▶ **Consigne**:
Dans l'extrait sur le dollar canadien, de combien Stéfane Marion estime-t-il que le huard est sous-évalué par rapport à sa juste valeur ?

▶ **Extrait source**:
######
Certains prédisent que le dollar canadien pourrait défoncer son plancher historique de 61,80 cents US atteint en 2002.

« Le marché des devises est reconnu pour aller trop loin et il est probable que le huard reste sous pression jusqu'à ce que le prix du pétrole touche le fond, ce que nous ne prévoyons pas avant le deuxième trimestre », dit Douglas Porter, économiste en chef du Groupe financier BMO.

De son côté, Stéfane Marion, économiste et stratège en chef à la Banque Nationale, trouve que la chute du huard est exagérée. Selon lui, le huard est détraqué et sous-évalué de 16 % par rapport à sa juste valeur.

Or, un éventuel rebond du huard minerait le rendement des investisseurs qui ont des placements en devises étrangères. Pour eux, le moment est-il venu de se couvrir contre les risques de change ?
######
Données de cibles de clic
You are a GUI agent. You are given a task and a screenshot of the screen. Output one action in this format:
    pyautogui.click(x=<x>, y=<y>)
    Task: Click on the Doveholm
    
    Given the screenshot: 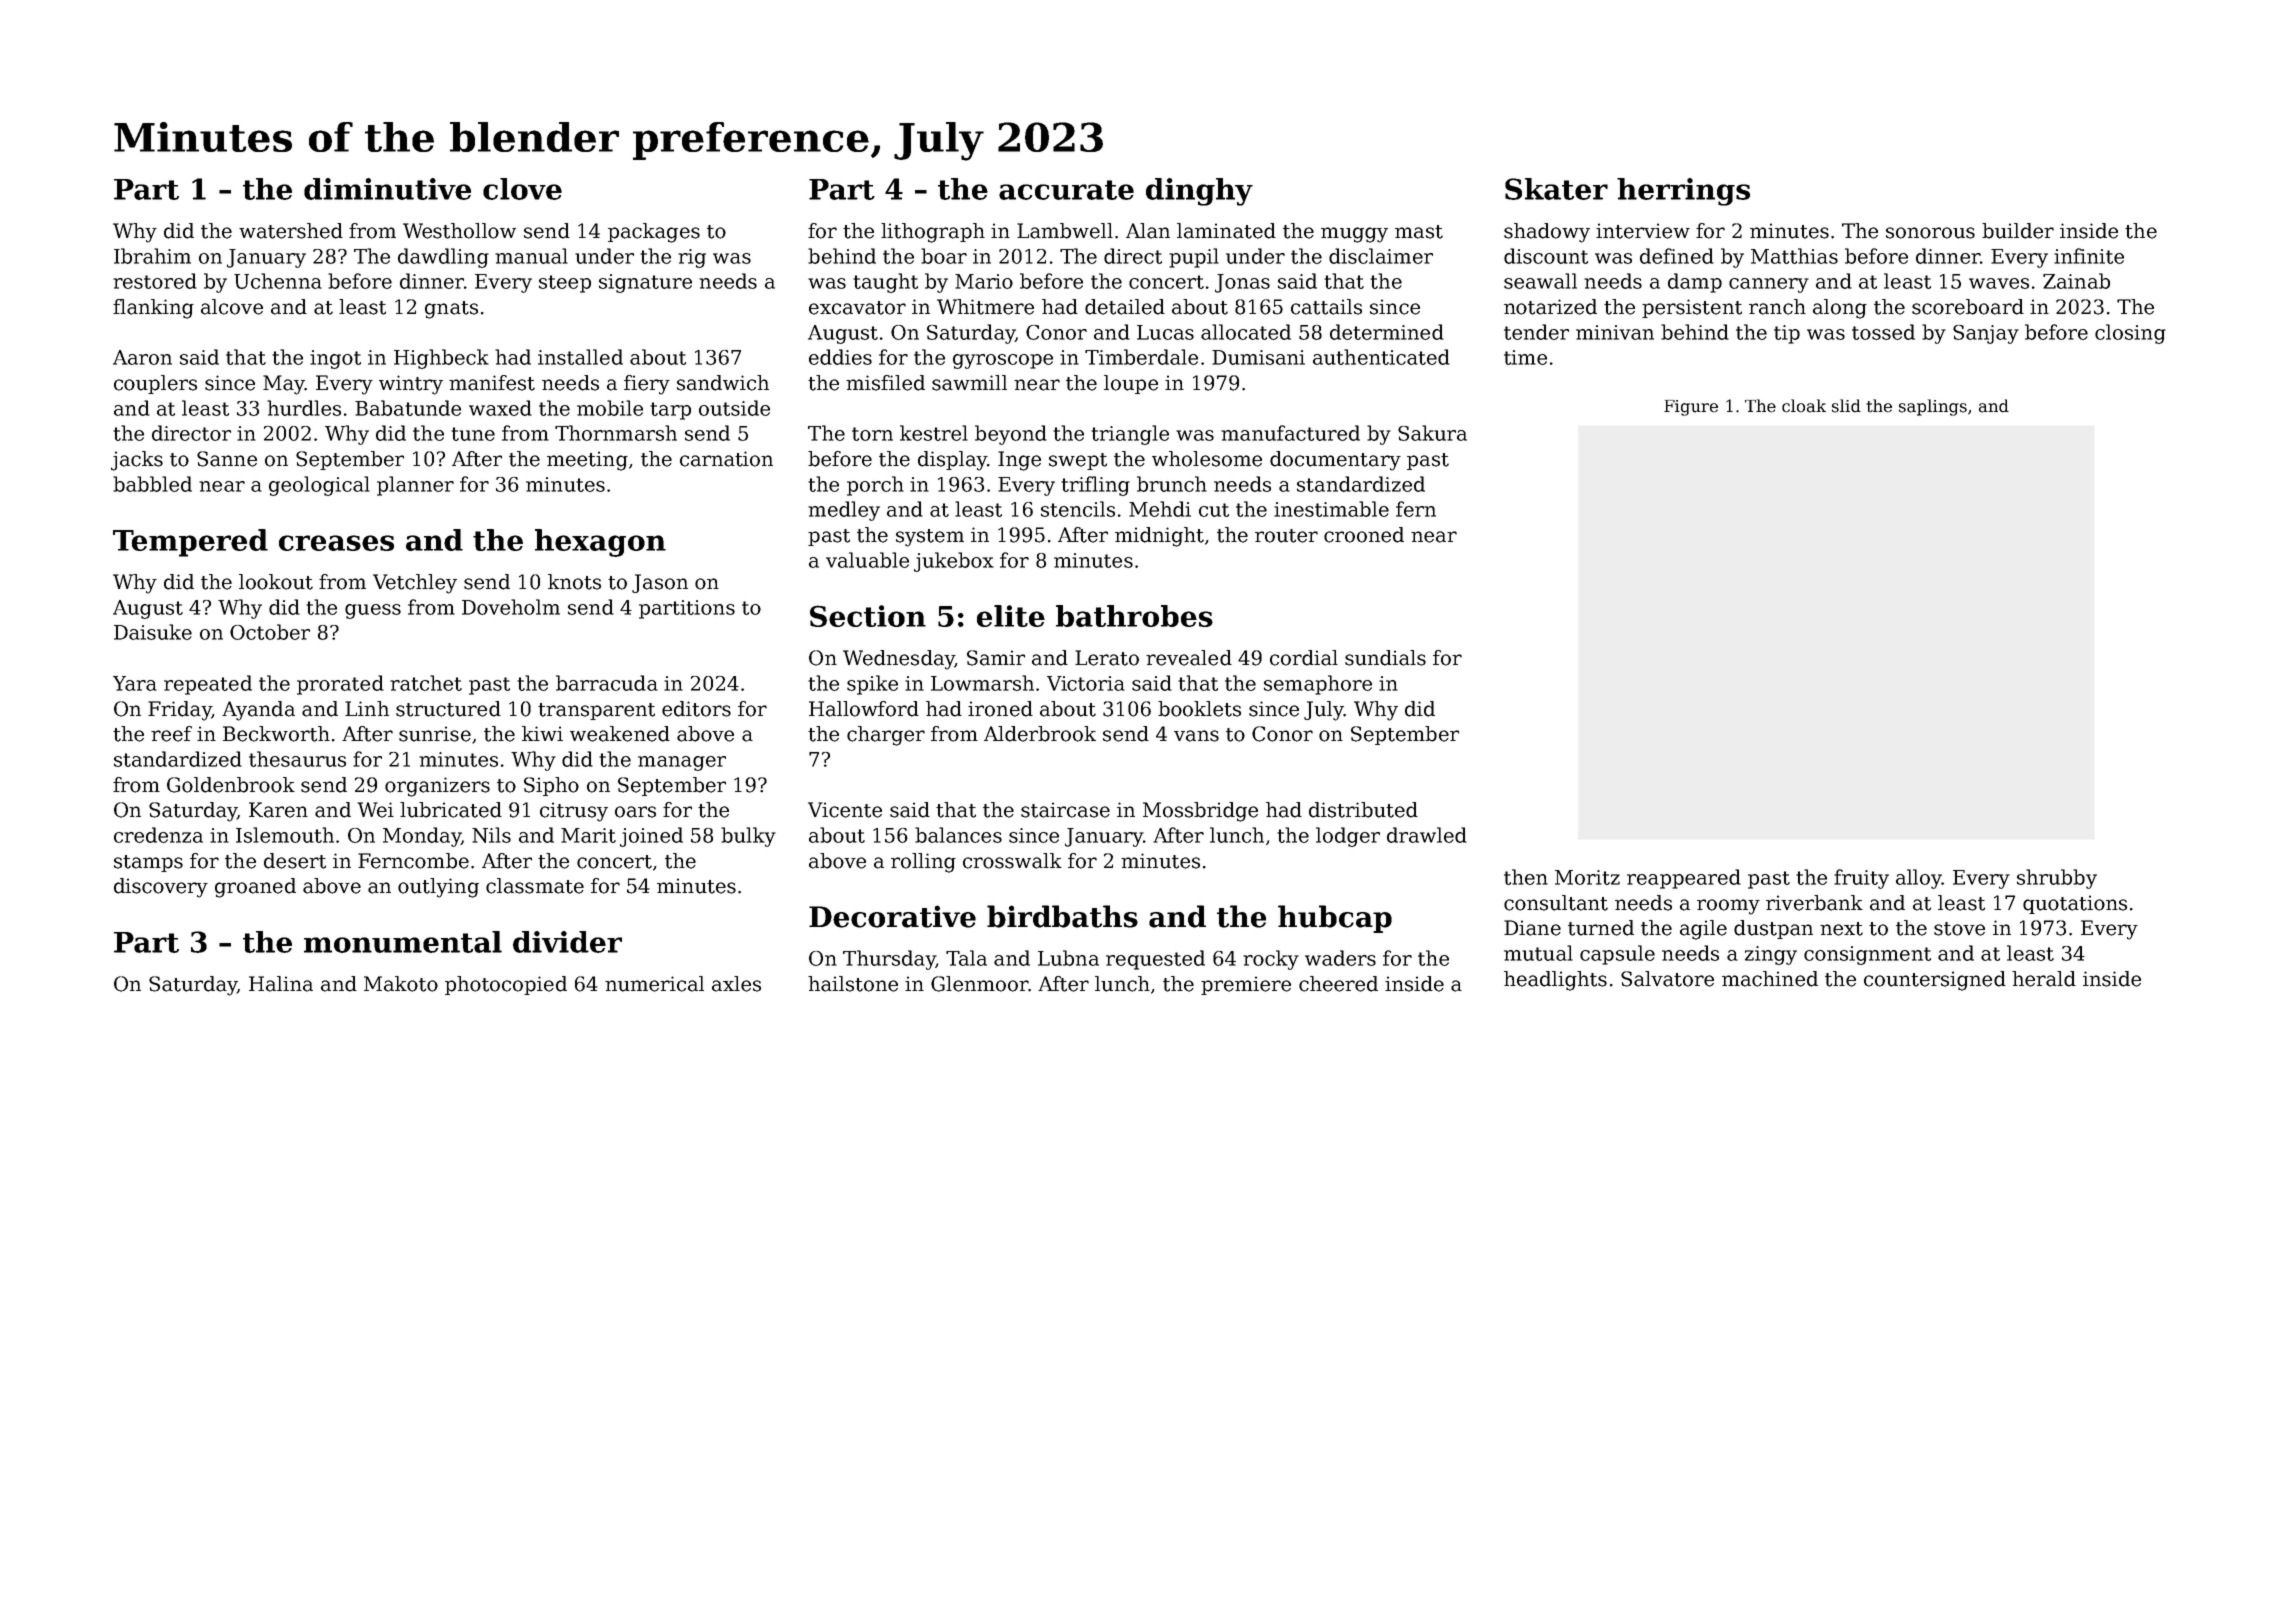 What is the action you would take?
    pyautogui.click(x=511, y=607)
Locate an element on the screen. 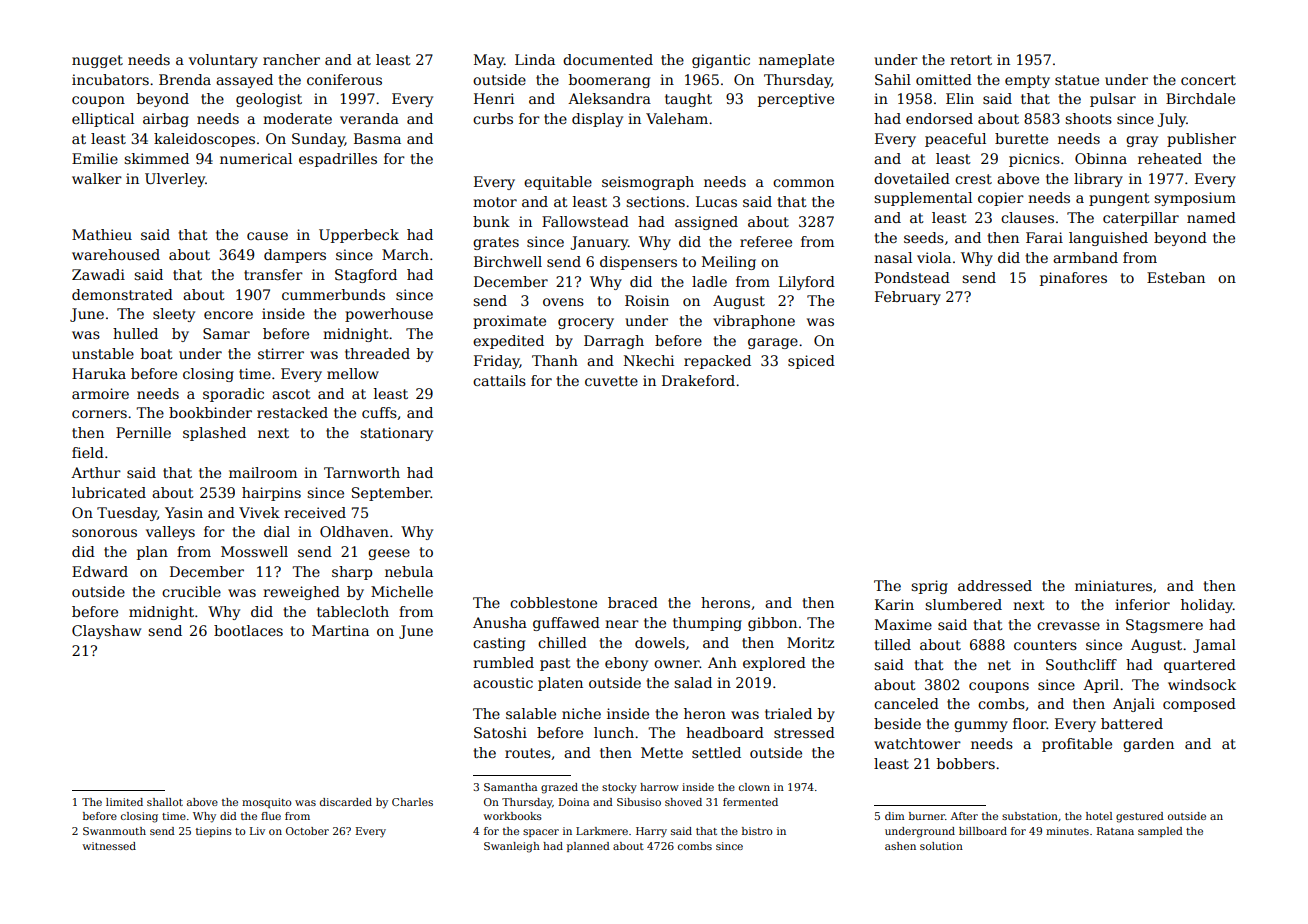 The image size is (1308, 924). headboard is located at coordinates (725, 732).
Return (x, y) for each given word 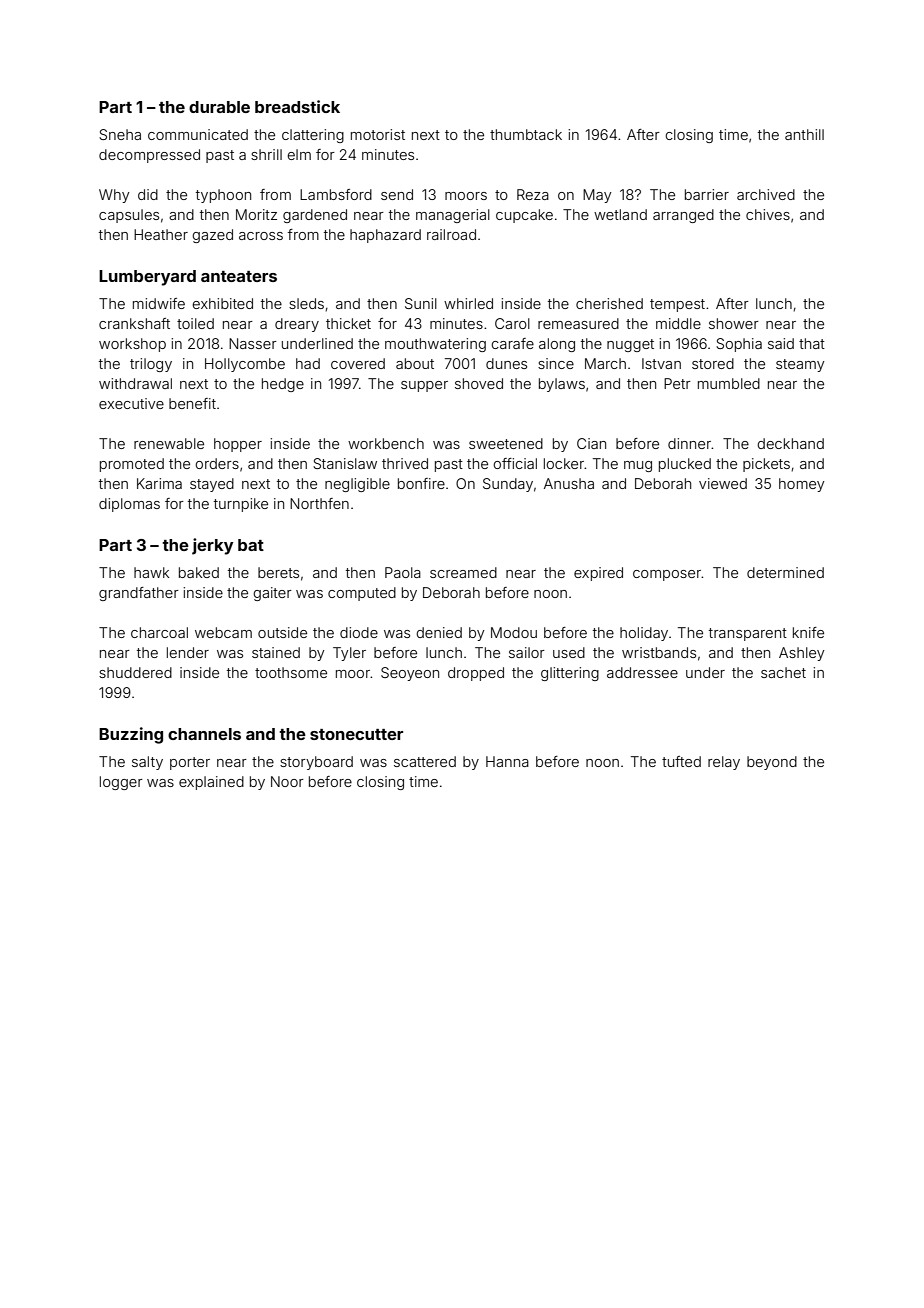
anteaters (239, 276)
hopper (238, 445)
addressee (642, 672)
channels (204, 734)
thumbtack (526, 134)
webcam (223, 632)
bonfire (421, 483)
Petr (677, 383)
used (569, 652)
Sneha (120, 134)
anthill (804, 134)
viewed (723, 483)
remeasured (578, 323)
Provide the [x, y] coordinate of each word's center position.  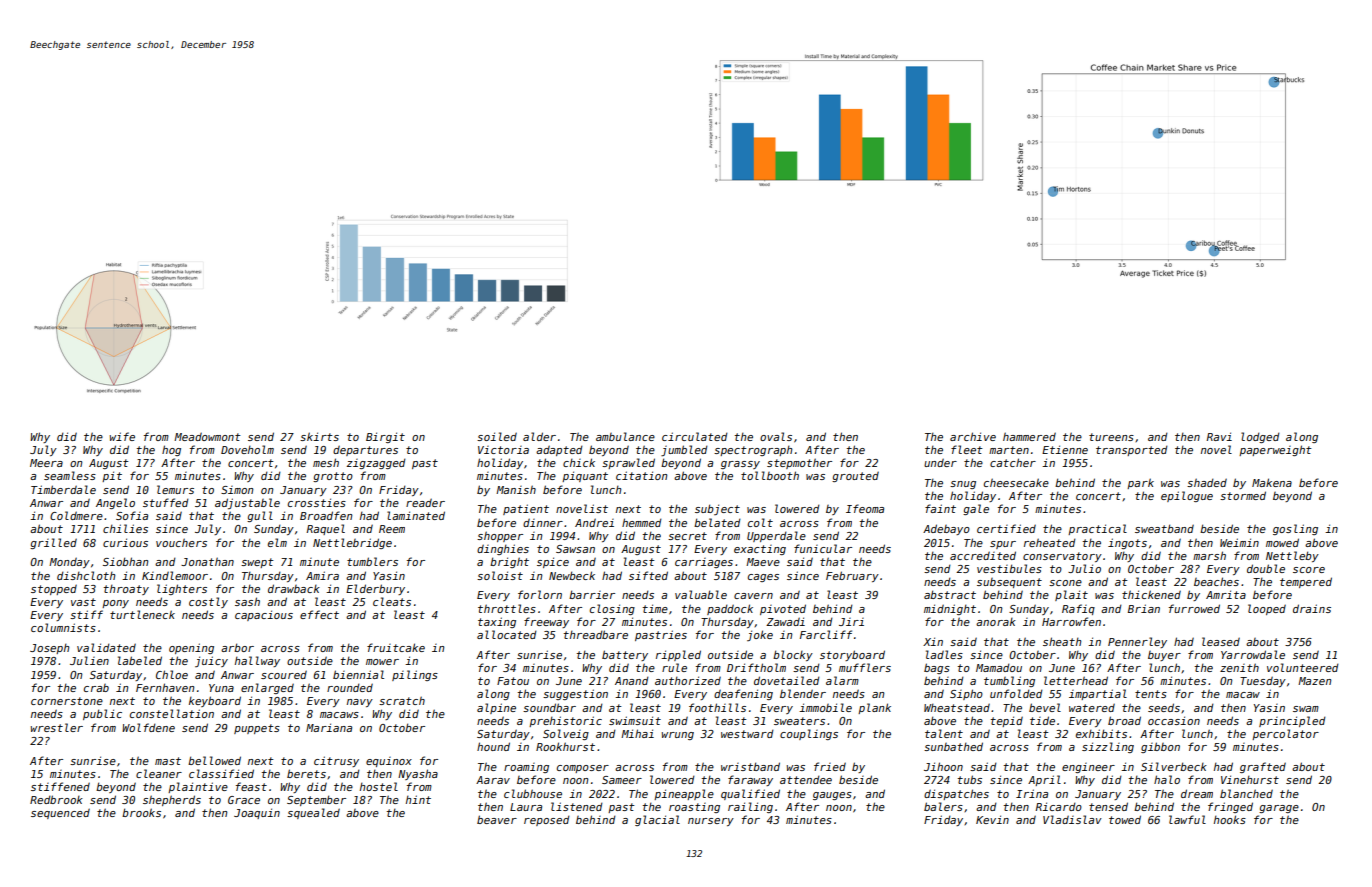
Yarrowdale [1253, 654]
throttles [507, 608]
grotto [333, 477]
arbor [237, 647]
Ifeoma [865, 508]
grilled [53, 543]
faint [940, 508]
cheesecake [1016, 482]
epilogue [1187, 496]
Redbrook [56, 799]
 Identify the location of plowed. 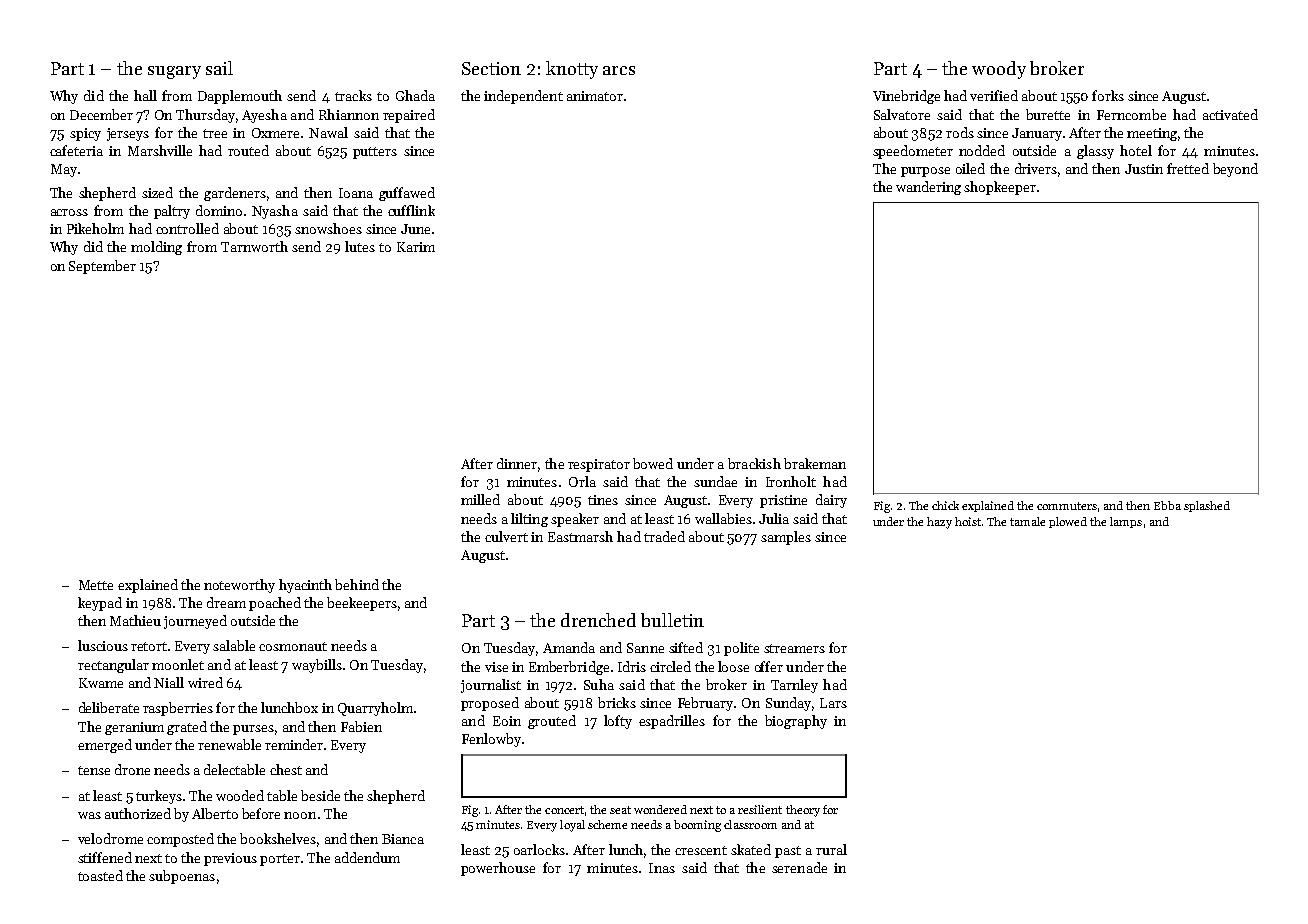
######
▶ **Réponse attendue**:
De 16 %.